Anderson, now a Country Music Hall of Famer, picked the 22-year-old Smith up at the airport after her bumpy flight and dropped her off later on at the Sam Davis Hotel at Seventh and Commerce. Later, waiting for Anderson to pick her up and take her to the Opry, she saw a cop ticketing a convertible. Then she saw the convertible owner charm his way out of the ticket.

“The guy whose car it was turned around, winked at me and drove off, and that was the first time I saw Marty Robbins,” she said.

Marty Robbins is sometimes called the greatest male singer in country music history. And Connie Smith, though she was an unknown upon her first Robbins sighting, is sometimes called the greatest female singer in country music history.

Country singing isn’t an arm-wrestling contest (though Trace Adkins has the skill set for both of those), and it’s not heresy to favor, say, George Jones over Marty Robbins, or Patsy Cline over Connie Smith. But Dolly Parton called Smith the best female country singer, and I’ll start arguing with Dolly Parton the same day I start arm-wrestling Trace Adkins. Anyone unmoved by hearing Smith’s strong, clear, emotional alto on a traditional country song should line up at their primary care physician’s office for ear wax removal.

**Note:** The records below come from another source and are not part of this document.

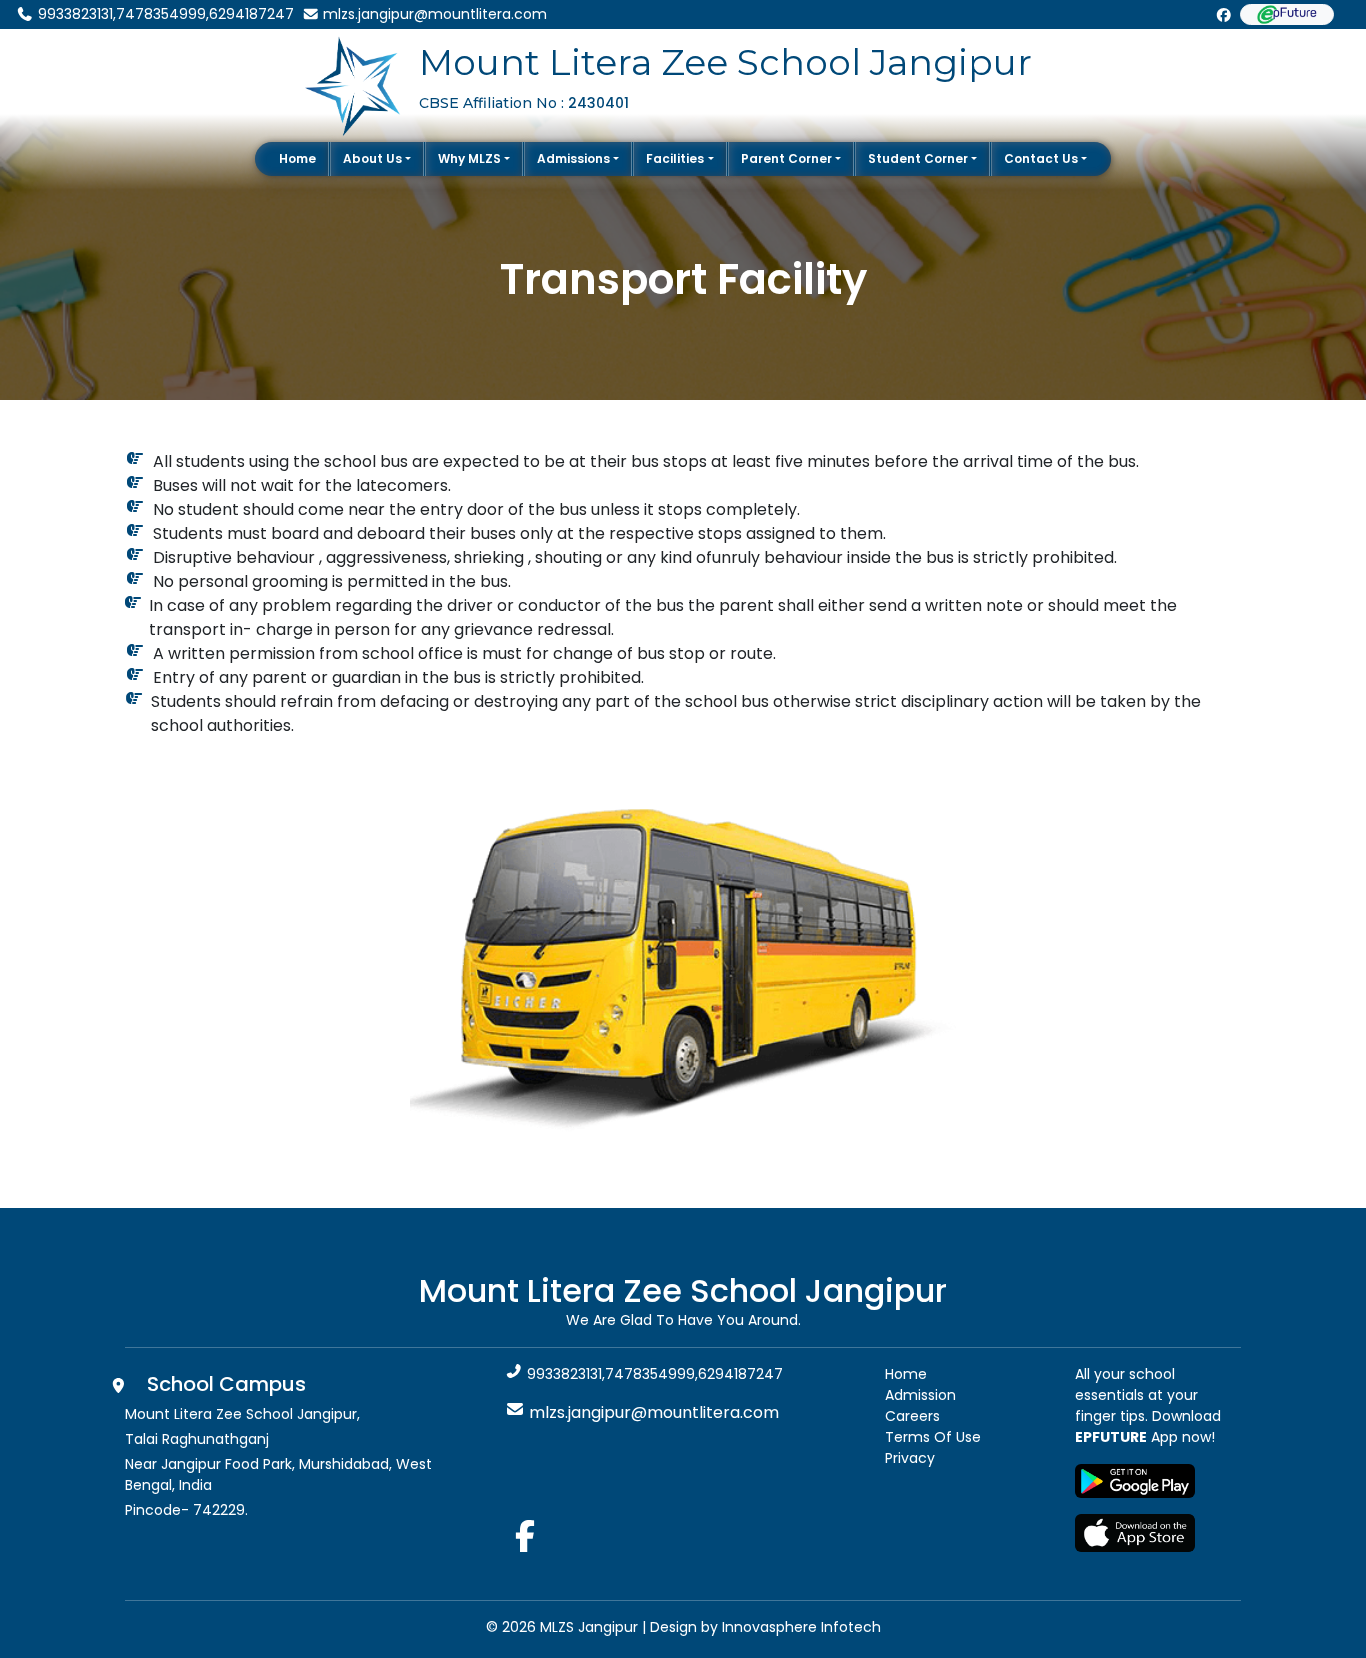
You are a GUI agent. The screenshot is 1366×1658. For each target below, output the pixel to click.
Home (297, 158)
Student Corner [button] (918, 158)
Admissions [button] (573, 158)
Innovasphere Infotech (799, 1627)
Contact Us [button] (1041, 158)
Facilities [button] (675, 158)
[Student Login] (1287, 14)
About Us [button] (372, 158)
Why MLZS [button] (469, 158)
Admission (920, 1395)
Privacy (910, 1458)
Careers (912, 1416)
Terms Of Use (933, 1437)
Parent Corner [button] (786, 158)
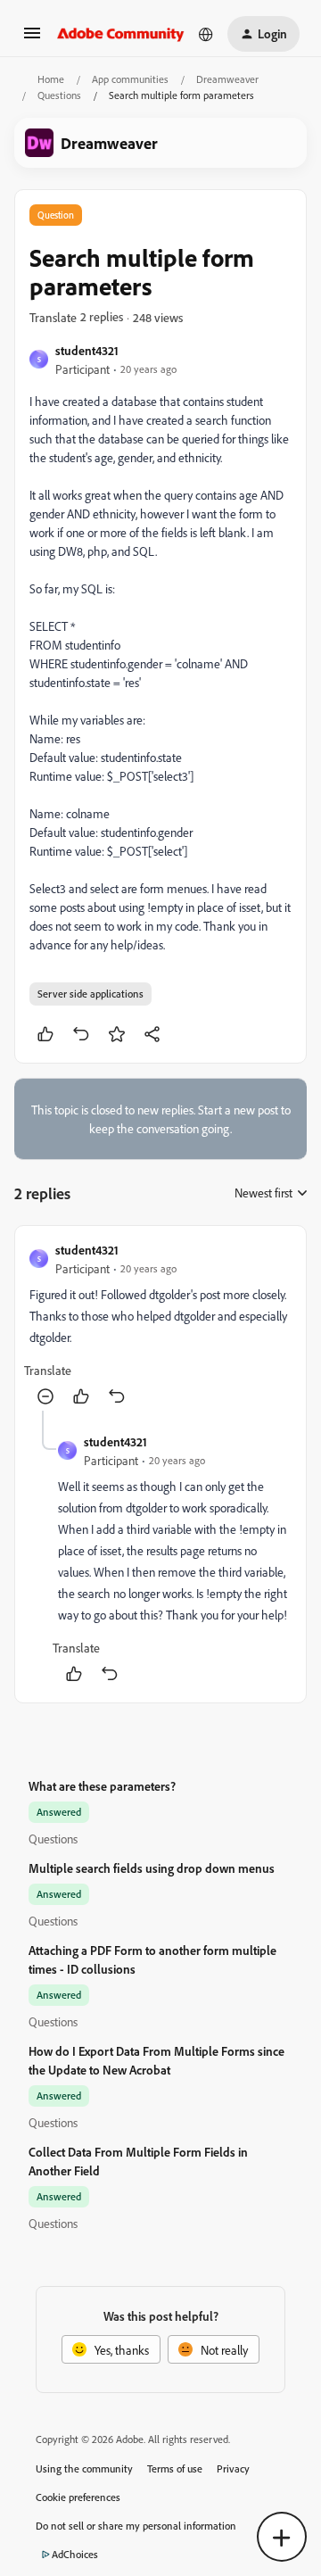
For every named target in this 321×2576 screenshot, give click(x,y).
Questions (59, 95)
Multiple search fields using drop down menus (152, 1868)
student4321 (87, 350)
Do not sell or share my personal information (136, 2525)
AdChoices (75, 2554)
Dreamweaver (227, 79)
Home (50, 79)
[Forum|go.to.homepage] (121, 33)
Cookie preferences (78, 2497)
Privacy (233, 2468)
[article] (160, 1325)
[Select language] (206, 34)
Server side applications (90, 993)
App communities (130, 79)
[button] (32, 38)
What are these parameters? (102, 1785)
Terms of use (174, 2468)
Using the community (84, 2468)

Anderson’s ear canals were apparently unclogged in 1963, when he first heard Smith singing Jean Shepard’s “I Thought of You” at a talent contest in Ohio (she won). Less than a year later, he persuaded her to come to Nashville. And the next thing she knew, Marty Robbins was winking away (and he hadn’t even heard her sing).

That March evening, she got to watch as Kitty Wells sang on the Opry.

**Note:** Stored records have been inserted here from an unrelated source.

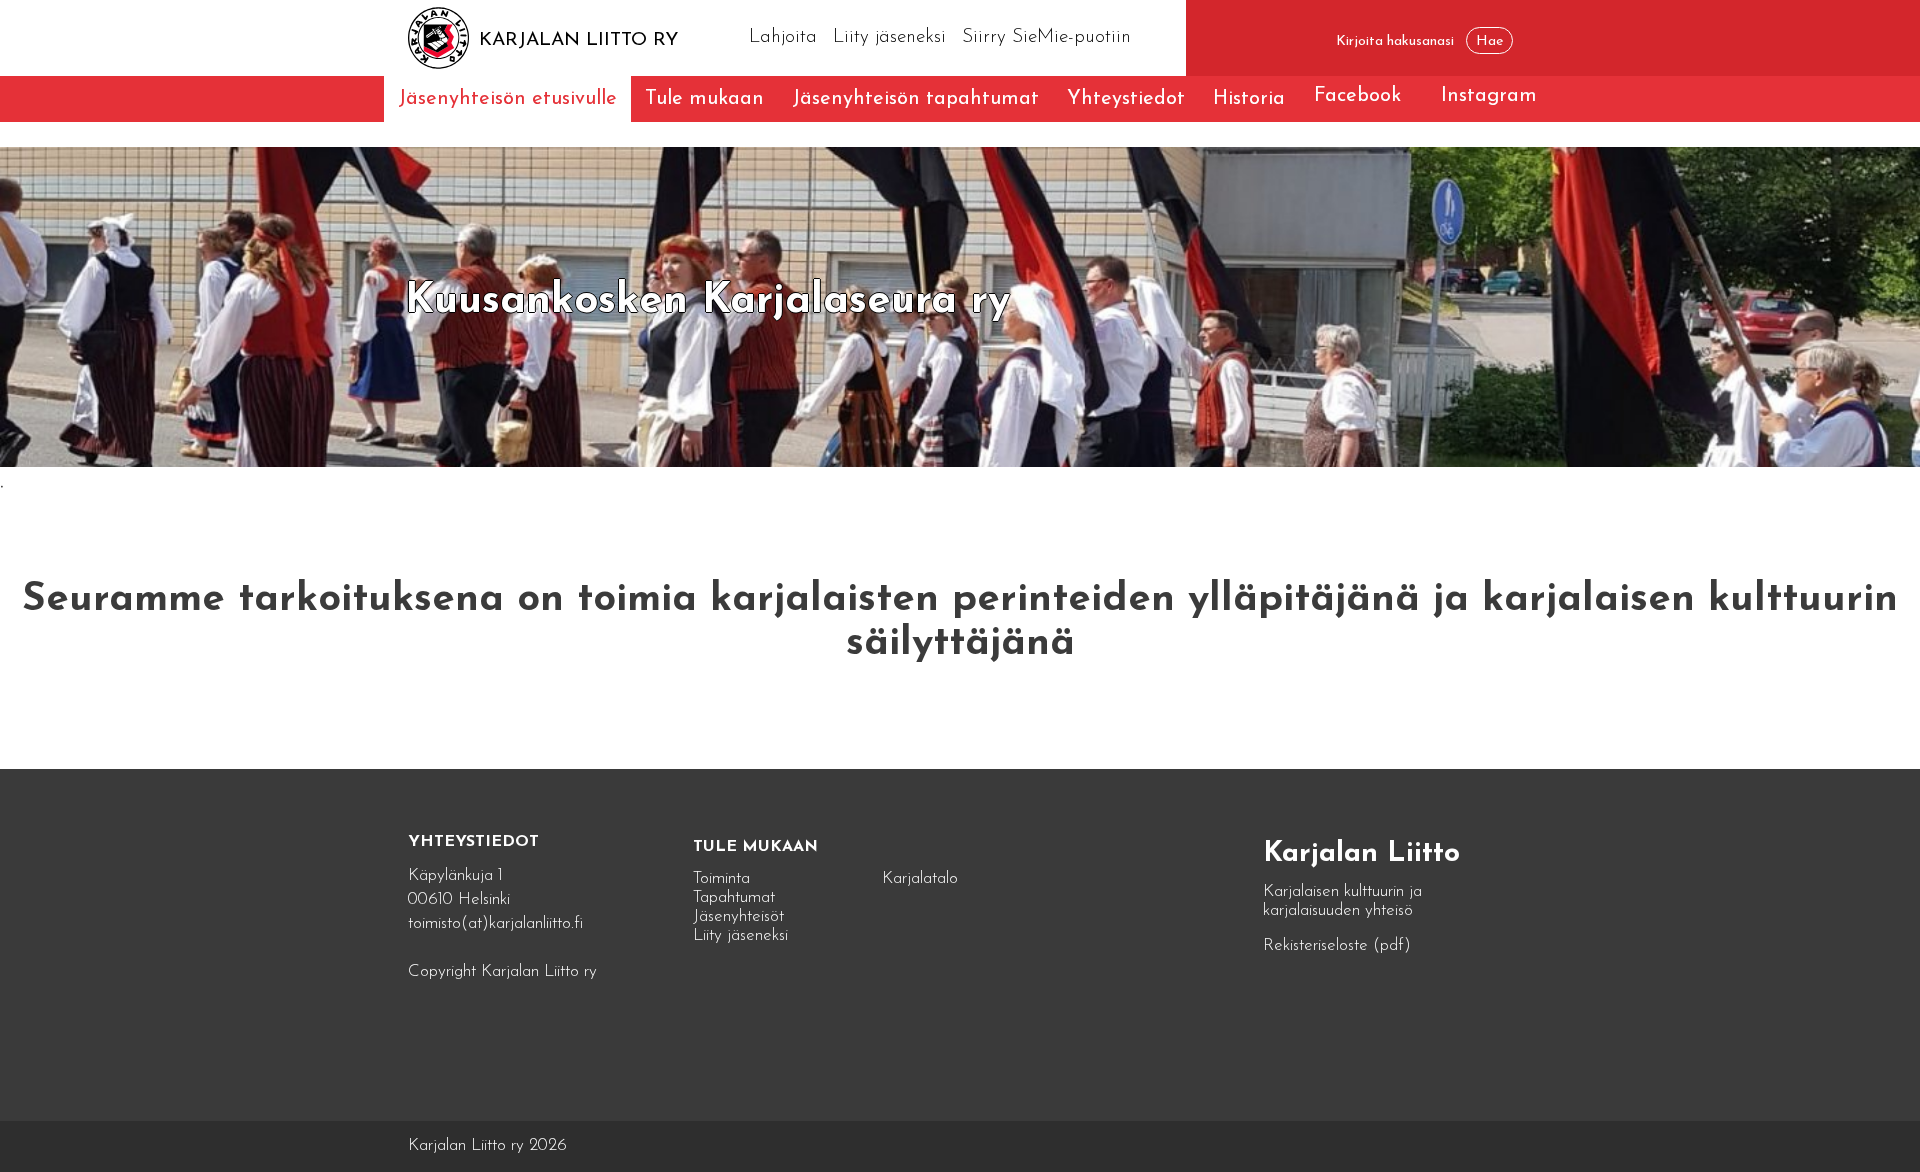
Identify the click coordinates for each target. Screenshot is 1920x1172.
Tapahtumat (734, 897)
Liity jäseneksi (889, 37)
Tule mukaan (704, 99)
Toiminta (721, 878)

And guitar hero Leon Rhodes squired her out of Ryman Auditorium, through Tootsies (“I was scared to death,” says Smith, never one for the barrooms), across Broadway and over to Tubb’s Record Shop, where she sang Anderson’s “Walk Out Backwards” and impressed her favorite, Loretta Lynn.

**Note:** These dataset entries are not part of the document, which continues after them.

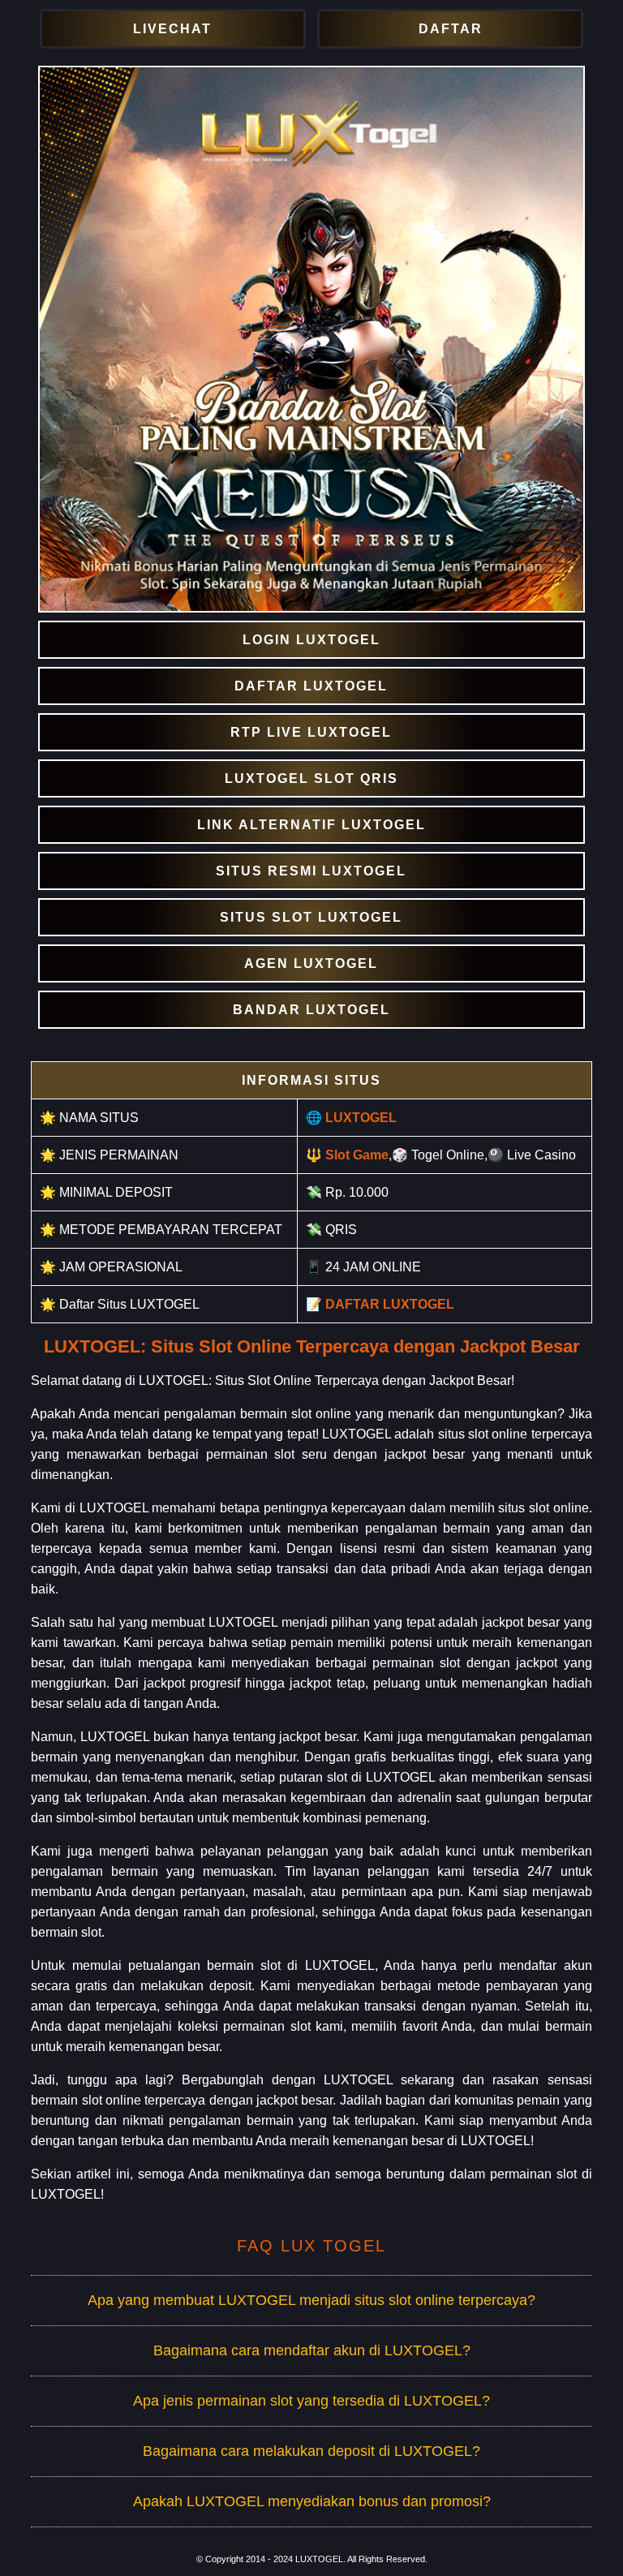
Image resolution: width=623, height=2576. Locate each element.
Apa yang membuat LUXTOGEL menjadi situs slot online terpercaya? (311, 2300)
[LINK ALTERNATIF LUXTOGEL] (311, 825)
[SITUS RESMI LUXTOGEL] (311, 871)
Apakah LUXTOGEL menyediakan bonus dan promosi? (312, 2501)
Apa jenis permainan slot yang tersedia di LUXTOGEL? (311, 2401)
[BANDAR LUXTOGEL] (311, 1010)
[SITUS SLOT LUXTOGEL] (311, 917)
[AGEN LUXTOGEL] (311, 963)
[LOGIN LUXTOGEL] (311, 640)
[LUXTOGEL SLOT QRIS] (311, 778)
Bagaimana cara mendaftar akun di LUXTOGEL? (311, 2350)
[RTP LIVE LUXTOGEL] (311, 732)
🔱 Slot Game (347, 1155)
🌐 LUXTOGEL (351, 1118)
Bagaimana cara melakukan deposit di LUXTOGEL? (311, 2451)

“She was pregnant with twins, and she sent (Lynn’s husband) Doo out to get me,” Smith said. “She told me I had what it took, and she told me some things about what to expect in the business.”

That summer, Smith made her Opry debut, bursting into tears as she left the stage over the moment’s emotion. She also heard herself on the radio for the first time, when “Once a Day” came on while she was riding through West Virginia. That song was a debut smash, topping the country chart for eight straight weeks.

And then decades passed, and she played the Opry thousands of other times, usually without the waterworks. She heard herself on the radio more times than she could possibly remember. She notched 30 Top 20 country hits, many of which she’ll sing on August 22 and 29 and September 12 during her residency at the Country Music Hall of Fame and Museum. Oh, and she married Marty Stuart, a fellow named for winkin’ Marty Robbins.

Had Smith been as devoted to touring and recording as she was to her family and her spiritual life, she’d already have a plaque hanging at the Hall of Fame. But beginning in the early 1970s, she focused on gospel music that wasn’t going to top country charts and on raising her children.

“I couldn’t stand going out the door when the kids were hanging around my legs,” she says. “I thought, ‘I can’t give up on my kids or on my walk with the Lord. The only thing I can let go is the country music.’ And I wouldn’t trade my time with family for anything in the world. I have five wonderful kids and seven grandchildren. I don’t know that I thought I’d ever go back to work.”

With Tuesday’s tomorrow’s release of the Stuart-produced Long Line of Heartaches, her first album in 13 years, Connie Smith is officially back to work. Recorded at historic RCA Studio B, the studio where Smith cut her 1960s hits, the new album’s sound and style fits comfortably alongside classics such as “Once a Day,” “Cincinnati, Ohio” and “The Hurtin’s All Over.”

“My musical tastes haven’t changed since the ’60s,” she said, sitting in a Middle Tennessee office that holds the bulk of Stuart’s remarkable collection of country music artifacts.

For a country fan, interviewing Smith in such a setting is a full immersion into Attention Deficit Disorder. It’s “Hey, I’m talking to Connie Smith. Hey, aren’t those Hank Williams’ boots? Hey, that’s Hank Snow’s suit. Hey, Hank Snow was a tiny little dude. Hey, what did Connie Smith just say?”

What she said was that recording again at Studio B was both a comfort and a joy. And that she was thrilled to sing “A Heart Like You,” the 69th song she’s recorded that has come from the pen of famed writer Dallas Frazier. And that she misses her Opry pal, Johnny Russell, and knew she wanted to do the Russell-penned “Ain’t You Even Gonna Cry” in his honor. And that she considers steel guitar to be the dancing partner to her voice, which is why steel men Gary Carter and Robby Turner figure so prominently in the mixes.

And that she loves to sing, as much as ever. And that, yes, the great Hank Snow sure was tiny.

And that her favorite sleepless night came in late March of 1964.